What the task requires:
Whenever an image turns up, omit it and return the remaining data exactly.

(Collected data entries)
|---|

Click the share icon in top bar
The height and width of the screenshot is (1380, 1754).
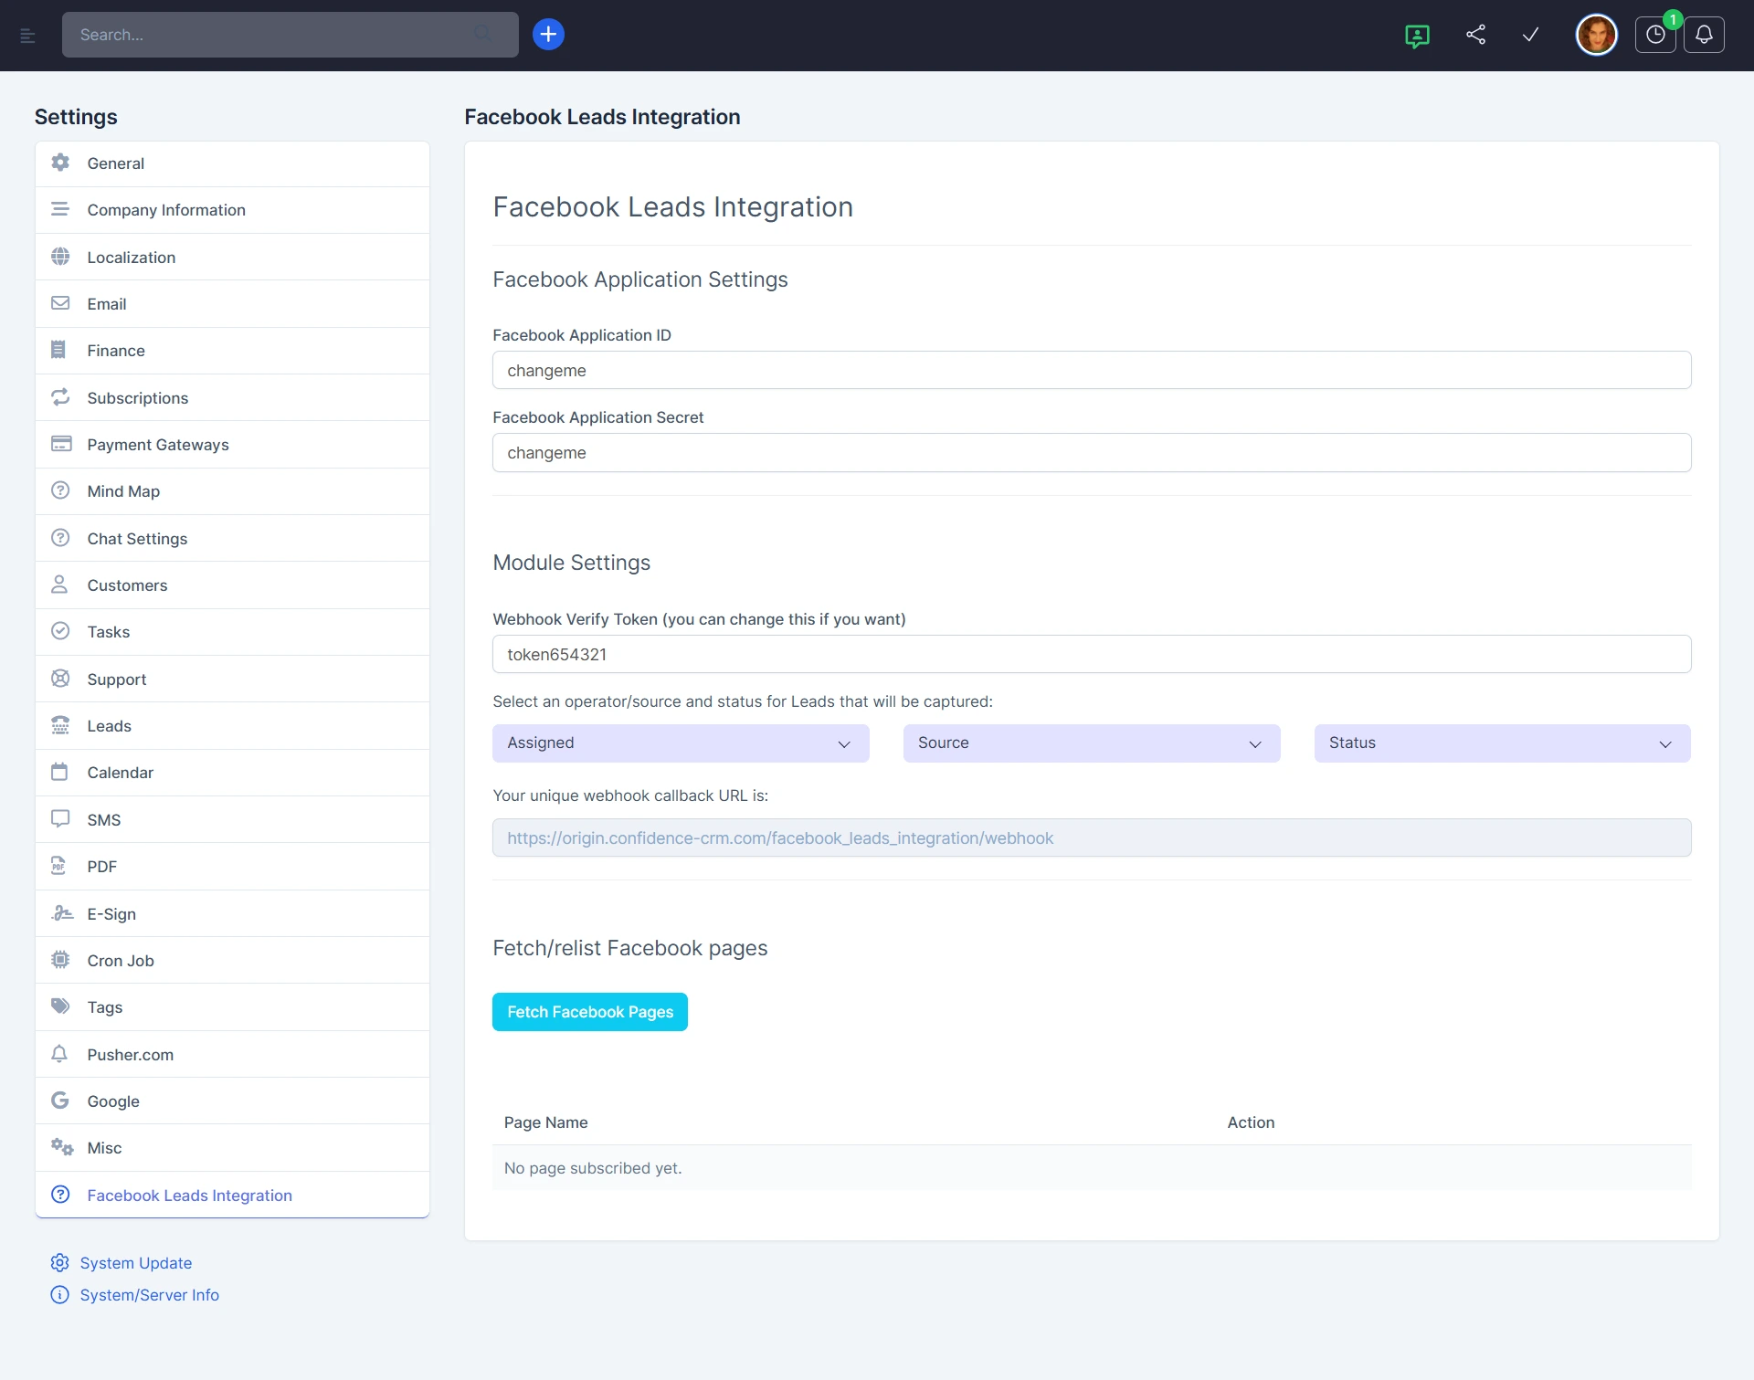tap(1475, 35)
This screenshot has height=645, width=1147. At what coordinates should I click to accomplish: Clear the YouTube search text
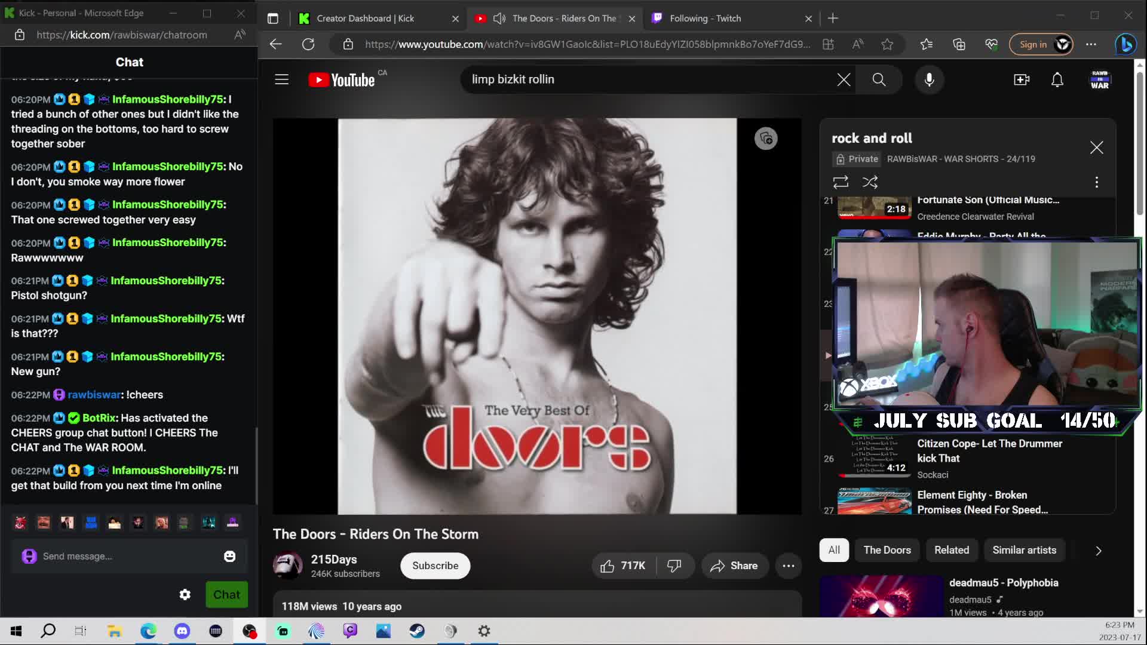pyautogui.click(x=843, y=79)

|---|

Reply to the task:
Click the share icon in top bar
The height and width of the screenshot is (1380, 1754).
tap(1475, 35)
This screenshot has height=645, width=1147. At what coordinates should I click to accomplish: Clear the YouTube search text
pyautogui.click(x=843, y=79)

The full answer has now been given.